(Stored entries)
++++++++++

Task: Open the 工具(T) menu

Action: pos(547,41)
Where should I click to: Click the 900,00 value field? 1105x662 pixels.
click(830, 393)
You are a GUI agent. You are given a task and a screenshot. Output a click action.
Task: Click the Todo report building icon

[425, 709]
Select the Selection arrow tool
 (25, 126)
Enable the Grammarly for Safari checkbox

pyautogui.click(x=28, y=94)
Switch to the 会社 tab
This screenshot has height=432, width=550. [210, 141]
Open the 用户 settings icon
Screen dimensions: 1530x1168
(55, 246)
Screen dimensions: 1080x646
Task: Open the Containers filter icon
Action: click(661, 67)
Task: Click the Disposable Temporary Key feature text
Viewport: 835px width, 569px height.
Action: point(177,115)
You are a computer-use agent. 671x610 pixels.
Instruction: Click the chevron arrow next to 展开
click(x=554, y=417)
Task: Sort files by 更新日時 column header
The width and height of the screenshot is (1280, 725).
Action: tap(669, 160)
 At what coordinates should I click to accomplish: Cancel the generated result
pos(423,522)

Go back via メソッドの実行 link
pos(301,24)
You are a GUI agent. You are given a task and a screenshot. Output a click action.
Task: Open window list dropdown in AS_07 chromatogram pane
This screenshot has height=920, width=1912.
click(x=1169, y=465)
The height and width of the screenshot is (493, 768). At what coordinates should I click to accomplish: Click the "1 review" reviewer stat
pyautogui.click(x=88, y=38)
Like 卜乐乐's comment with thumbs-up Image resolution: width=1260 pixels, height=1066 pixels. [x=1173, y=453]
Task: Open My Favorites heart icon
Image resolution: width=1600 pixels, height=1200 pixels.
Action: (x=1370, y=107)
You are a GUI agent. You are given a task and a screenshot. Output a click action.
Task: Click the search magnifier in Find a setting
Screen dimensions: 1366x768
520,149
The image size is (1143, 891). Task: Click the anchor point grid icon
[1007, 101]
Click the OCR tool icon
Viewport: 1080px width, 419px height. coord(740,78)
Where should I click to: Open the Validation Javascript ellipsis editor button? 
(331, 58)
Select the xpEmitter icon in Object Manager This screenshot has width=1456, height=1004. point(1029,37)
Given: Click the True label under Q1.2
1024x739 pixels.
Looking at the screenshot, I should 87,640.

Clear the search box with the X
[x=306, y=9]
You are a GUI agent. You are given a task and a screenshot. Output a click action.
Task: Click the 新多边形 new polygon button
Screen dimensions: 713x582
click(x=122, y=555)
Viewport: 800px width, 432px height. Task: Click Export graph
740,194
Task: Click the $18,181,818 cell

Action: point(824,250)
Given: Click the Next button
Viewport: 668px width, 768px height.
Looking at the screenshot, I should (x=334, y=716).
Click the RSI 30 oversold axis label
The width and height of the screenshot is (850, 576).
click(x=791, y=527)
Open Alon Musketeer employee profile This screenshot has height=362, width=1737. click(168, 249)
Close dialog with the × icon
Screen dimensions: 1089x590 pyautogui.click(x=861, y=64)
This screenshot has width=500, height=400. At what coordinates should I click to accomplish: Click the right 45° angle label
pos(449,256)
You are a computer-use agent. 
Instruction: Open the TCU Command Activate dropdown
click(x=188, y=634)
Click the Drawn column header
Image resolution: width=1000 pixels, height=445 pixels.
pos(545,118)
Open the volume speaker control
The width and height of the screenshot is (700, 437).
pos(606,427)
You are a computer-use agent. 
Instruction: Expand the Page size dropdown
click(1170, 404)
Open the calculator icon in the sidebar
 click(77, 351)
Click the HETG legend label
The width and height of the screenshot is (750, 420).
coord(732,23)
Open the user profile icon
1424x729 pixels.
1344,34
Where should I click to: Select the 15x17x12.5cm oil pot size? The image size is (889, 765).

++++++++++

**What is required:** Above are the records; reproduce all of them exactly.

**Expected answer:**
Task: Open the 工具(T) menu

Action: pos(547,41)
Where should I click to: Click the 900,00 value field? 1105x662 pixels.
click(830, 393)
You are a GUI agent. You are given a task and a screenshot. Output a click action.
Task: Click the Todo report building icon

[425, 709]
Select the Selection arrow tool
 (25, 126)
Enable the Grammarly for Safari checkbox

pyautogui.click(x=28, y=94)
Switch to the 会社 tab
This screenshot has height=432, width=550. [210, 141]
Open the 用户 settings icon
Screen dimensions: 1530x1168
(55, 246)
Screen dimensions: 1080x646
Task: Open the Containers filter icon
Action: click(661, 67)
Task: Click the Disposable Temporary Key feature text
Viewport: 835px width, 569px height.
Action: point(177,115)
You are a computer-use agent. 671x610 pixels.
Instruction: Click the chevron arrow next to 展开
click(x=554, y=417)
Task: Sort files by 更新日時 column header
The width and height of the screenshot is (1280, 725).
Action: tap(669, 160)
 At what coordinates should I click to accomplish: Cancel the generated result
pos(423,522)

Go back via メソッドの実行 link
pos(301,24)
You are a GUI agent. You are given a task and a screenshot. Output a click action.
Task: Open window list dropdown in AS_07 chromatogram pane
This screenshot has height=920, width=1912.
click(x=1169, y=465)
The height and width of the screenshot is (493, 768). At what coordinates should I click to accomplish: Click the "1 review" reviewer stat
pyautogui.click(x=88, y=38)
Like 卜乐乐's comment with thumbs-up Image resolution: width=1260 pixels, height=1066 pixels. [x=1173, y=453]
Task: Open My Favorites heart icon
Image resolution: width=1600 pixels, height=1200 pixels.
Action: (x=1370, y=107)
You are a GUI agent. You are given a task and a screenshot. Output a click action.
Task: Click the search magnifier in Find a setting
Screen dimensions: 1366x768
520,149
The image size is (1143, 891). Task: Click the anchor point grid icon
[1007, 101]
Click the OCR tool icon
Viewport: 1080px width, 419px height. coord(740,78)
Where should I click to: Open the Validation Javascript ellipsis editor button? 
(331, 58)
Select the xpEmitter icon in Object Manager This screenshot has width=1456, height=1004. point(1029,37)
Given: Click the True label under Q1.2
1024x739 pixels.
Looking at the screenshot, I should 87,640.

Clear the search box with the X
[x=306, y=9]
You are a GUI agent. You are given a task and a screenshot. Output a click action.
Task: Click the 新多边形 new polygon button
Screen dimensions: 713x582
click(x=122, y=555)
Viewport: 800px width, 432px height. Task: Click Export graph
740,194
Task: Click the $18,181,818 cell

Action: point(824,250)
Given: Click the Next button
Viewport: 668px width, 768px height.
Looking at the screenshot, I should (x=334, y=716).
Click the RSI 30 oversold axis label
The width and height of the screenshot is (850, 576).
click(x=791, y=527)
Open Alon Musketeer employee profile This screenshot has height=362, width=1737. click(168, 249)
Close dialog with the × icon
Screen dimensions: 1089x590 pyautogui.click(x=861, y=64)
This screenshot has width=500, height=400. At what coordinates should I click to accomplish: Click the right 45° angle label
pos(449,256)
You are a computer-use agent. 
Instruction: Open the TCU Command Activate dropdown
click(x=188, y=634)
Click the Drawn column header
Image resolution: width=1000 pixels, height=445 pixels.
pos(545,118)
Open the volume speaker control
The width and height of the screenshot is (700, 437).
pos(606,427)
You are a computer-use agent. 
Instruction: Expand the Page size dropdown
click(1170, 404)
Open the calculator icon in the sidebar
 click(77, 351)
Click the HETG legend label
The width and height of the screenshot is (750, 420).
coord(732,23)
Open the user profile icon
1424x729 pixels.
1344,34
Where should I click to: Select the 15x17x12.5cm oil pot size? The image size is (889, 765).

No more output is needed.